__TASK GOAL__: Modify the material below by replacing every occurrence of "Where should I click to" with "Where do I click to", leaving everything else unchanged.

__PROVIDED DATA__:
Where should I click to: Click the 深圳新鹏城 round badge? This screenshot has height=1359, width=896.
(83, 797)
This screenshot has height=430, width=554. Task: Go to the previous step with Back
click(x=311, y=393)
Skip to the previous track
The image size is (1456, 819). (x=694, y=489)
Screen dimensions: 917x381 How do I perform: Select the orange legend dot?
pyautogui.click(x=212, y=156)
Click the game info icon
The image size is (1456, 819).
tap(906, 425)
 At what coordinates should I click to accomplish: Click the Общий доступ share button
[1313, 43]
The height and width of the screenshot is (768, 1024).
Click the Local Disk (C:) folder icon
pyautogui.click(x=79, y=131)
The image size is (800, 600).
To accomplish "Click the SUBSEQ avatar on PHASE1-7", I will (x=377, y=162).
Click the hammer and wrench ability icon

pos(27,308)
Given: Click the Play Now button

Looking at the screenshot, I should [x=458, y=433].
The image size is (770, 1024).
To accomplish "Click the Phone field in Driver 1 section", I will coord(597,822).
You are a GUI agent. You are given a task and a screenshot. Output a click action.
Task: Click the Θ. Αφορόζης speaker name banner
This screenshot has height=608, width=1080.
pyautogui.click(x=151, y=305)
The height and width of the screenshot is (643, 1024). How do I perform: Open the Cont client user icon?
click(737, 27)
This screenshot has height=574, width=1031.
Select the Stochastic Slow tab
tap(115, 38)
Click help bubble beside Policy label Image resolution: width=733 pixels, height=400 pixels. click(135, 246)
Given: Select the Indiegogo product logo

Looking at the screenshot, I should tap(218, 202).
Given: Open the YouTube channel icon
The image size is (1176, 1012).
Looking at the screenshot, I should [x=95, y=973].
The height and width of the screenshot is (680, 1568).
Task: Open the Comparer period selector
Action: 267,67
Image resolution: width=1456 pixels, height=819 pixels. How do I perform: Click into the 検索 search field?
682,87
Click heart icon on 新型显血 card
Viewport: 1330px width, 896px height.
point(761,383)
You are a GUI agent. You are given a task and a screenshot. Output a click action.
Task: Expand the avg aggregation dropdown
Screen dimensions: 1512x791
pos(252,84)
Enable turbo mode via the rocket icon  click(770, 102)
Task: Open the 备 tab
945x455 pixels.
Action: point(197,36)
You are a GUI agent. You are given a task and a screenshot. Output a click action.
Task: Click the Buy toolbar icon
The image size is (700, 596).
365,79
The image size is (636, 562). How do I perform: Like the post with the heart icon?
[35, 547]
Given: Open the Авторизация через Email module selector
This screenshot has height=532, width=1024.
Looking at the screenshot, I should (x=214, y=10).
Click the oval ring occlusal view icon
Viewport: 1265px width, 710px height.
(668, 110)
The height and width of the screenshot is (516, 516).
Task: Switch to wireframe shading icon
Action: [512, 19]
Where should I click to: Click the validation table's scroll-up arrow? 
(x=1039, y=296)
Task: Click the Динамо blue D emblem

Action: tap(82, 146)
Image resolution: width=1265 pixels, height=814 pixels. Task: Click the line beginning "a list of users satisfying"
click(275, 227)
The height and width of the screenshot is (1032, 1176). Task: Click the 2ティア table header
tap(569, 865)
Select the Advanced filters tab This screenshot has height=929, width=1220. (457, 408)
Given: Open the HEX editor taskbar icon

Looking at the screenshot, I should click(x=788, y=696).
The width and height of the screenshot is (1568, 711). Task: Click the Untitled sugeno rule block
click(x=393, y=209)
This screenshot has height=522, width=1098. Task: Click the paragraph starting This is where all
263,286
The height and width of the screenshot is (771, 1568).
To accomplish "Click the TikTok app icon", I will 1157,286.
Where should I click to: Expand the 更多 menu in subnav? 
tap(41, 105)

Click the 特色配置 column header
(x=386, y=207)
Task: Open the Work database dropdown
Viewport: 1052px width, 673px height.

__RESULT BELOW__:
Where do I click to: Click the 深圳新鹏城 round badge? This screenshot has height=1359, width=896.
(83, 797)
This screenshot has height=430, width=554. Task: Go to the previous step with Back
click(x=311, y=393)
Skip to the previous track
The image size is (1456, 819). (x=694, y=489)
Screen dimensions: 917x381 How do I perform: Select the orange legend dot?
pyautogui.click(x=212, y=156)
Click the game info icon
The image size is (1456, 819).
tap(906, 425)
 At what coordinates should I click to accomplish: Click the Общий доступ share button
[1313, 43]
The height and width of the screenshot is (768, 1024).
Click the Local Disk (C:) folder icon
pyautogui.click(x=79, y=131)
The image size is (800, 600).
To accomplish "Click the SUBSEQ avatar on PHASE1-7", I will (x=377, y=162).
Click the hammer and wrench ability icon

pos(27,308)
Given: Click the Play Now button

Looking at the screenshot, I should [x=458, y=433].
The image size is (770, 1024).
To accomplish "Click the Phone field in Driver 1 section", I will coord(597,822).
You are a GUI agent. You are given a task and a screenshot. Output a click action.
Task: Click the Θ. Αφορόζης speaker name banner
This screenshot has height=608, width=1080.
pyautogui.click(x=151, y=305)
The height and width of the screenshot is (643, 1024). How do I perform: Open the Cont client user icon?
click(737, 27)
This screenshot has height=574, width=1031.
Select the Stochastic Slow tab
tap(115, 38)
Click help bubble beside Policy label Image resolution: width=733 pixels, height=400 pixels. click(135, 246)
Given: Select the Indiegogo product logo

Looking at the screenshot, I should tap(218, 202).
Given: Open the YouTube channel icon
The image size is (1176, 1012).
Looking at the screenshot, I should [x=95, y=973].
The height and width of the screenshot is (680, 1568).
Task: Open the Comparer period selector
Action: 267,67
Image resolution: width=1456 pixels, height=819 pixels. How do I perform: Click into the 検索 search field?
682,87
Click heart icon on 新型显血 card
Viewport: 1330px width, 896px height.
point(761,383)
You are a GUI agent. You are given a task and a screenshot. Output a click action.
Task: Expand the avg aggregation dropdown
Screen dimensions: 1512x791
pos(252,84)
Enable turbo mode via the rocket icon  click(770, 102)
Task: Open the 备 tab
945x455 pixels.
Action: point(197,36)
You are a GUI agent. You are given a task and a screenshot. Output a click action.
Task: Click the Buy toolbar icon
The image size is (700, 596).
365,79
The image size is (636, 562). How do I perform: Like the post with the heart icon?
[35, 547]
Given: Open the Авторизация через Email module selector
This screenshot has height=532, width=1024.
Looking at the screenshot, I should (x=214, y=10).
Click the oval ring occlusal view icon
Viewport: 1265px width, 710px height.
(668, 110)
The height and width of the screenshot is (516, 516).
Task: Switch to wireframe shading icon
Action: [512, 19]
Where do I click to: Click the validation table's scroll-up arrow? 
(x=1039, y=296)
Task: Click the Динамо blue D emblem

Action: tap(82, 146)
Image resolution: width=1265 pixels, height=814 pixels. Task: Click the line beginning "a list of users satisfying"
click(275, 227)
The height and width of the screenshot is (1032, 1176). Task: Click the 2ティア table header
tap(569, 865)
Select the Advanced filters tab This screenshot has height=929, width=1220. (457, 408)
Given: Open the HEX editor taskbar icon

Looking at the screenshot, I should click(x=788, y=696).
The width and height of the screenshot is (1568, 711). Task: Click the Untitled sugeno rule block
click(x=393, y=209)
This screenshot has height=522, width=1098. Task: Click the paragraph starting This is where all
263,286
The height and width of the screenshot is (771, 1568).
To accomplish "Click the TikTok app icon", I will 1157,286.
Where do I click to: Expand the 更多 menu in subnav? 
tap(41, 105)

Click the 特色配置 column header
(x=386, y=207)
Task: Open the Work database dropdown
Viewport: 1052px width, 673px height.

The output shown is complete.